Accusation glittered in her eyes. “You lived with someone as man and wife and had children.”

“I won’t apologize for that. The one thing in this whole mess that I don’t regret is Laura. I do regret that I couldn’t marry her. I do regret that I couldn’t give her more. But Laura brought sunshine to this house and to me. She gave me Lucy and Daisy and they’re the best things that ever happened in my life. If I had it to do again, Angie, I’d do it the same way. I’d take the good years with Laura.”

In the ensuing silence he fought the anger clenching his jaw and watched Angie slowly withdraw her hat pins, then remove her hat. She placed the hat and pins in a row on the table.

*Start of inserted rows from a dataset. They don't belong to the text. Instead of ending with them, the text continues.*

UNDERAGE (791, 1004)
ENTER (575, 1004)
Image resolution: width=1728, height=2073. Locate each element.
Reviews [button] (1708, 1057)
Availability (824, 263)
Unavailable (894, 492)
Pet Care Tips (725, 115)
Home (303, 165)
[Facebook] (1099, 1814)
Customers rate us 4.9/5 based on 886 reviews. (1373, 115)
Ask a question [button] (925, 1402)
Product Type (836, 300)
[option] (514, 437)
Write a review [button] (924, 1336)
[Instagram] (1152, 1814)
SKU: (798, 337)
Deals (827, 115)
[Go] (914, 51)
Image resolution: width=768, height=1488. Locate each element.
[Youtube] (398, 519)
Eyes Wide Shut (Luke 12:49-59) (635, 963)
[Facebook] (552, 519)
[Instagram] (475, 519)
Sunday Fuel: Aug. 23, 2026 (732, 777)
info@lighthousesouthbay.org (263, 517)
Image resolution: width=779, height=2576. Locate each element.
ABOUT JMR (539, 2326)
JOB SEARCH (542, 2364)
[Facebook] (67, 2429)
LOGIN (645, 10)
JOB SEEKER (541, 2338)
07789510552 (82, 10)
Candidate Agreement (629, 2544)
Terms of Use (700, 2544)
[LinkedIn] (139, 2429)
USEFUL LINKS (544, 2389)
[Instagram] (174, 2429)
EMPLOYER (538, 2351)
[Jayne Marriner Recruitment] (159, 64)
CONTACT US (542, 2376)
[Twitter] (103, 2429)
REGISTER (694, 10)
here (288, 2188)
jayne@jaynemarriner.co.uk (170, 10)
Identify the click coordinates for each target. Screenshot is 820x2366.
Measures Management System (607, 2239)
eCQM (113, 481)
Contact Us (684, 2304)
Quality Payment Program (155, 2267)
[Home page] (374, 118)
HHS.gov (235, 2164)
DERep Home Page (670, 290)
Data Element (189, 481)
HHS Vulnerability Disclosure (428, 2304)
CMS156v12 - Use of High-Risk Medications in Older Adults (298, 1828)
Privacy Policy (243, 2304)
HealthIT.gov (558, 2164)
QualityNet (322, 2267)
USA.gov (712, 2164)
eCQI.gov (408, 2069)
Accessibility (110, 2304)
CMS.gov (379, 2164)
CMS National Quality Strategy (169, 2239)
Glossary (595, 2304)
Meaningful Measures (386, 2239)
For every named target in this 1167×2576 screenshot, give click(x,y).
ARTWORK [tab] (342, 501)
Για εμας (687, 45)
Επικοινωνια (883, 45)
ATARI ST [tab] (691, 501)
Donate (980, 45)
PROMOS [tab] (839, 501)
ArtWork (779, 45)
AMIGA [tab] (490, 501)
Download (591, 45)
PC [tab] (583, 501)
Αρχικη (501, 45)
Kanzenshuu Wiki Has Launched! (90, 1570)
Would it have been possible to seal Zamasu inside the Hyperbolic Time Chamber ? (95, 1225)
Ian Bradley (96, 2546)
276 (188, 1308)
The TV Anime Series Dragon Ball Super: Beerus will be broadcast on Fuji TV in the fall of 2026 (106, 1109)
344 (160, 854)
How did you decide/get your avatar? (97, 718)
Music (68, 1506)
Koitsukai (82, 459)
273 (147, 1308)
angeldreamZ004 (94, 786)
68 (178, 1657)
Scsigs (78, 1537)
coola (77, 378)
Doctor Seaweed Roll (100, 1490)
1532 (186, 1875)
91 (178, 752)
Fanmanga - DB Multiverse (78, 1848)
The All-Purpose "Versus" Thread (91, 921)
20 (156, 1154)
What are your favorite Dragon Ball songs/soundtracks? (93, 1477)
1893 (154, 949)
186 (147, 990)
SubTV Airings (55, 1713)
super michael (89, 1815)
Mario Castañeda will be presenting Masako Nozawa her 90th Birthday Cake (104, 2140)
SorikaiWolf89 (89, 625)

“I suppose you already know how selfish and wrong you are, so there’s no need for me to point it out,” she said, pointing it out. “More important, a thought occurred while you were trying to justify your unforgivable behavior.”

Sam stared at her.

“Are you expecting me to care for your daughters while I have to be here?”

Until this minute he hadn’t thought ahead to consider their everyday arrangements. “That seems reasonable,” he said finally. “It doesn’t make sense to continue paying Molly Johnson to watch the girls, do the laundry, and cook an occasional meal while you’re living here. God knows I can use the money I’d save by not having to pay Molly.”

“That’s what I thought,” she said unhappily. “Well, there’s something you need to know. Unlike you, I haven’t had children and I don’t know anything about them. It’s a good thing our situation is only temporary because I’m sure to make mistakes.”

“If you have questions, Molly Johnson is right next door.”

Angie lifted an eyebrow. “Does the woman who watches after your children know about me? What kind of person is she? Does she care that you and Laura lived together without benefit of marriage?”

“Molly Johnson is the salt of the earth.” His eyes narrowed, but he managed to keep his voice level. “I’ll explain who you are to Molly.”

Every other word set a torch to his anger. Laura’s parents knew why Sam hadn’t been free to marry their daughter, and that’s why they hated him. He supposed everyone else had assumed that he and Laura were married. For Laura’s sake, that’s what he had hoped. Now Mrs. Finn knew that he and Laura had lived in sin. He’d have to admit the same to Molly. Soon everyone who had known Laura would decide she wasn’t the respectable woman they had believed she was. Laura didn’t deserve that. Her only crime had been loving him.

And as much as he disliked Laura’s parents, they, too, didn’t deserve the shame they would experience when Angie’s identity became known and it was publicly obvious that their daughter had involved herself in an adulterous liaison. Fortunately, once the initial gossip died down, most of Willow Creek wouldn’t give a damn. The basic philosophy in mining towns was live and let live. But the Govenors cared about such things. They already believed he had corrupted their daughter; now they would blame him for shaming Laura and them and for heaping disgrace on their family name. They would use Angie against him.